Why GPS Demystified?

GPS is now a key technology for many diverse fields, from controlling autonomous vehicles, location aware games on cellphones to controlling continental power grids. I want to understand it.

One unique feature of GPS is the ability for it to provide a highly accurate time reference, and it was thinking about how this feature was implemented that started me wondering how GPS actually works. How can a small electronic device determine an accurate time, based on the transmission of satellites that are 20,200 km away?

After investigating on Google, I’ve reached the conclusion that one way to understand everything about it is to make my own functional GPS receiver.

In a act of serendipity I am just about to receive the hardware for this project – the KiwiSDR cape for the Beagle Bone.
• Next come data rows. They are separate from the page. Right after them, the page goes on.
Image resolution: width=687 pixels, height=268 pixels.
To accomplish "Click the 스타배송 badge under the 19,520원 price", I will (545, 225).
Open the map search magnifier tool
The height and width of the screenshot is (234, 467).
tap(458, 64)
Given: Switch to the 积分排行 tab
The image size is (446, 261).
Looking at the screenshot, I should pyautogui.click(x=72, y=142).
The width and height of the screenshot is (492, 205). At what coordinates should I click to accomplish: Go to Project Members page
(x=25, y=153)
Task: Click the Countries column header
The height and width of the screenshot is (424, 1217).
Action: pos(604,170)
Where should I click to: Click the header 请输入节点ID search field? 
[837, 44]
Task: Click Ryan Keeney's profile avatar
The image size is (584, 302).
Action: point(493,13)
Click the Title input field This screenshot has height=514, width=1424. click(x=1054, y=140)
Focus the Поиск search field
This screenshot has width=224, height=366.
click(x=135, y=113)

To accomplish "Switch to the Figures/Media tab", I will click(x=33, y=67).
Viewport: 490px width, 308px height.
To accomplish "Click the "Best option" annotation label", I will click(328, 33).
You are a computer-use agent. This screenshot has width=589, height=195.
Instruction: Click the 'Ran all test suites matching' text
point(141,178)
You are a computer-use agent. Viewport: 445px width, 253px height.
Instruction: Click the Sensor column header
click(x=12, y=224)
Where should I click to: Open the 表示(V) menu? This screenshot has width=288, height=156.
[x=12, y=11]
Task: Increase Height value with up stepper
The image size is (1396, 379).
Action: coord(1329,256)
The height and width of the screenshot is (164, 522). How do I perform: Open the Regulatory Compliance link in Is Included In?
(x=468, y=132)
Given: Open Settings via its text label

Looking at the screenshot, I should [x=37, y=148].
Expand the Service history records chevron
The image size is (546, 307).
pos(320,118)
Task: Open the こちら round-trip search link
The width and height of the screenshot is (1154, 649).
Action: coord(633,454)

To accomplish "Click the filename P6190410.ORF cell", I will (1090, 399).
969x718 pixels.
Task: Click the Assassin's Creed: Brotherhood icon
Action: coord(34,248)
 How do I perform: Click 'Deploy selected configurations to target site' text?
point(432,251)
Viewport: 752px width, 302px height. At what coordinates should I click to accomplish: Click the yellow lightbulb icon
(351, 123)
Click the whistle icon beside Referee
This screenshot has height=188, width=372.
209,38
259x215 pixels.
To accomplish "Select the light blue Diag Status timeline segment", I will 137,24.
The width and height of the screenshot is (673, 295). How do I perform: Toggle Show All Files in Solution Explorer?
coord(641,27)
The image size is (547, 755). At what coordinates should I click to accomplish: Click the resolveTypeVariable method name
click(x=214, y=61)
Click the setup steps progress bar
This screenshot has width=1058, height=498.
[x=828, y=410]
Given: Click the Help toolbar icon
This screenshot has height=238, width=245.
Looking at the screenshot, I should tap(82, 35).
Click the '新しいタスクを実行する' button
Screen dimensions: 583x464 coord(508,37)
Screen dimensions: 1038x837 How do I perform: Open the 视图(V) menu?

It handles the messy RF front-end, delivers the output of a Skyworks single chip GPS front-end to an Xilinx Spartan 6 FPGA for decoding. You can find the full details on the project’s web site – http://kiwisdr.com/kiwisdr/ including the full set of design files.

For this blog I will focus on the most primitive, understandable techniques I can find to decode this raw ADC output into usable navigation information. Rather than efficiency the focus will be on being understandable and testable with the minimal advanced maths skills I have.